A colourful city tour celebrates Melbourne's street art writes Kerrin O'Sullivan



It's the pinstripe navy suit that makes me laugh. Or rather, what's attached to the suit when Adrian Doyle, manager of Melbourne Street Art Tours, swings around - a beautifully tailored pinstripe-hoodie.

Doyle's novel business attire is out of respect for the uniform of the street artist - the hoodie. The Blender Studios warehouse street-art hub, is another form of homage. Here at tour's end, we watch artists at work.

This is the first street art walking tour in Australia to be run by street artists. We meet our artist-guide, Michael, in Federation Square. Exploring Melbourne's underground art scene today are aspiring local artists, a wheat-farming couple on a city break, a Sydney stenciller and an Indonesian "creative" undertaking an artist's residency.

Crossing the cobblestones, we view Transport Bar's massive mural by internationally exhibited Drew Funk. Drawn from his Malaysian heritage, design degree and graffiti background, Funk's distinctive style sings in this commissioned piece - a mystical creature in black, grey and fuschia.

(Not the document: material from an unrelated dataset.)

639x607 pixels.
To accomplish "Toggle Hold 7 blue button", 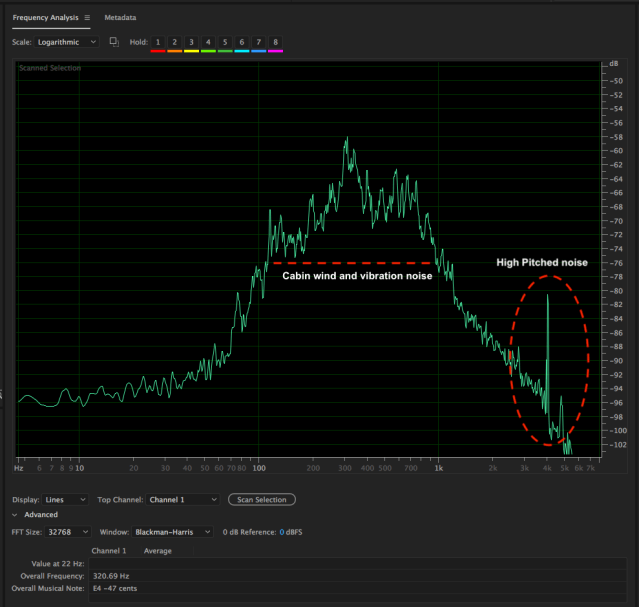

Next stop is Hosier Lane, an open-air riot of colour where camera-toting tourists jostle with brides and grooms using this wall-to-wall graffiti gallery as a photographic backdrop.

On the walls of tapas bar MoVida, is a maelstrom of cerulean blue created by Melbourne artist Lucas Grogan, via a Citylights public art commission. A myriad of patterns, island metaphors and quotations spiral with a Federation quilt effect.

"Look up," Michael says. "Look down." Pointing out artworks high and low on our street safari, he deciphers the range of styles from stencils, stickers, aerosols and paste-ups to installations, mosaics and sculpture.

We meander the labyrinthine laneways matching street pieces to creator - international artists such as New Yorker Swoon, Parisians Blek Le Rat and Invader, and even the defaced remnants of British supremo, Banksy. Sharing street-space are Australian stars Anthony Lister, Tom Civil, Haha and the Everfresh crew. Some shock, some make you smile - they might last a day or a decade.

I discover arcades and gritty inner-city pockets I never knew existed. In delightfully shabby Tattersalls Lane, I'm taken by the cool mesh-iron jungle of a former car park where two shipping containers act as the Section 8 bar, their walls a canvas for spontaneous street art. In adjacent scion, Stevenson Lane, a Princess Diana paste-up and giant panda compete for attention with ever-changing art ephemera on waste disposal bins.

In Chinatown's heart amid lip-smacking aromas of dumplings and dim sum, ancient Chinese proverbs hang next to Japanese kawaii kitsch in a disused laneway. Nicknamed Neon Lane for its light-box installations, Hong Kong meets Melbourne in a pop-infused electric salute to Asian culture. I vow to return at night to get the full effect.

So in the world of street art, who are the players?

"Sao Paulo, Los Angeles, Berlin, Barcelona… they're the big ones," volunteers Sydney's flannelette-shirted stenciller.

"Melbourne's on the map too, bro," Michael adds, leading us to an alley where there's work in progress. From atop an aluminium ladder, "Al" sprays colour, and a fantastic beast emerges in shades of orange, crimson and cobalt.

Fancy creating a mural or commercial wall yourself? Your own legally sanctioned project can be organized, complete with permits. BYO talent … and hoodie.